でも、それくらいに腹黒い人でなければ優斗と付き合うのは難しいのかもしれない。
あのお人好しのフラフラ王子様だ。
引っ張るくらいのほうが見ていて安心する。
首を突っ込む理由作りは出来た。
あとは、本当に俺が関わる必要があるのかどうか。
また、理由を最初に作ってから自分の感情に向き合っていることに気が付いて苦笑が零れる。
それを不思議そうに見つめる宮下に、「なんでもない」と言葉を挟んでから再び思考に更けくれる。
一度、人の恋愛成就の為に協力することは、自分自身が理解できていない何かに気が付くことができるかもしれない。

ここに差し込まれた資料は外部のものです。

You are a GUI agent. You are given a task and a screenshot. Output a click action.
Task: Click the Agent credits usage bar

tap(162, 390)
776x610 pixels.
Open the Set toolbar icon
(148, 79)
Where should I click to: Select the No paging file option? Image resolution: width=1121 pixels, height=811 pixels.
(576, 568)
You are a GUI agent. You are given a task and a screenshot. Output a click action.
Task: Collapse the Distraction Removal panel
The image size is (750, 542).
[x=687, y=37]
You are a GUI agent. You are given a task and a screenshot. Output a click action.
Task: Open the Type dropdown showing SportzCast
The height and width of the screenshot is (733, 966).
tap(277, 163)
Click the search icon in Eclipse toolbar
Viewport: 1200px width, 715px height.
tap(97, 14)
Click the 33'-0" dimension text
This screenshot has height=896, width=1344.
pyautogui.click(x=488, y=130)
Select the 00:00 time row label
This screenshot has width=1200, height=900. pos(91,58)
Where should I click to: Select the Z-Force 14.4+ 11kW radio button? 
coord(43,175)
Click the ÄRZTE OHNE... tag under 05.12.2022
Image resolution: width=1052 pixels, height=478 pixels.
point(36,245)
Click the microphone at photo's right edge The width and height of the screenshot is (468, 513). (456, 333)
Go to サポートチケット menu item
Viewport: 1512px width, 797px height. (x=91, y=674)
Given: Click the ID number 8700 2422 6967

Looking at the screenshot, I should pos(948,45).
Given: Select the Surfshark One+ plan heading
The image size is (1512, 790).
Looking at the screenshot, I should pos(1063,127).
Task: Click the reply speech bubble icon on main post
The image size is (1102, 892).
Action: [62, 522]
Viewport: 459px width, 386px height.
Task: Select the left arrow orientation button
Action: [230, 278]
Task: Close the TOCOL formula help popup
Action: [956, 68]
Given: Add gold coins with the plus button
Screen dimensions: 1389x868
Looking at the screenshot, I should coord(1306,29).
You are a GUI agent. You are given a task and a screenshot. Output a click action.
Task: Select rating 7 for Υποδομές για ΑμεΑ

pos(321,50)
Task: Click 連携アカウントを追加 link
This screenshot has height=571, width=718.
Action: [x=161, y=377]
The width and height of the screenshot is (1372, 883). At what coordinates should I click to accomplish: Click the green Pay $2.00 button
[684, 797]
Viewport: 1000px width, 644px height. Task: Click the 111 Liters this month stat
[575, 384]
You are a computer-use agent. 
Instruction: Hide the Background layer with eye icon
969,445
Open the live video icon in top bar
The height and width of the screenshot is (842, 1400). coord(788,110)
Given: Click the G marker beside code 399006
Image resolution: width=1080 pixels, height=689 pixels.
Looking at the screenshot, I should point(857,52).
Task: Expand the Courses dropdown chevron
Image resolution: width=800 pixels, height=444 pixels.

なら、性分に反しても行動を起こしてみるのも間違いではないのかもしれない。
「……分かった、手伝うよ」
「よかったぁ……ありがとう」
宮下はほっとしたのか、安堵の息を零して強張っていた体を脱力させる。
ろくに会話もしたことのない相手に、意中の相手について話をして、尚且つ相談を持ち掛けるというのは確かに気が張ることだろう。
そんな最中の彼女には悪いが、一言続けざまに言い放った。
「早速だが、最初に一つ提案がある」
「え、もう?」
戸惑い慌てふためく状況の中、最初の一手について話を進めるのだった。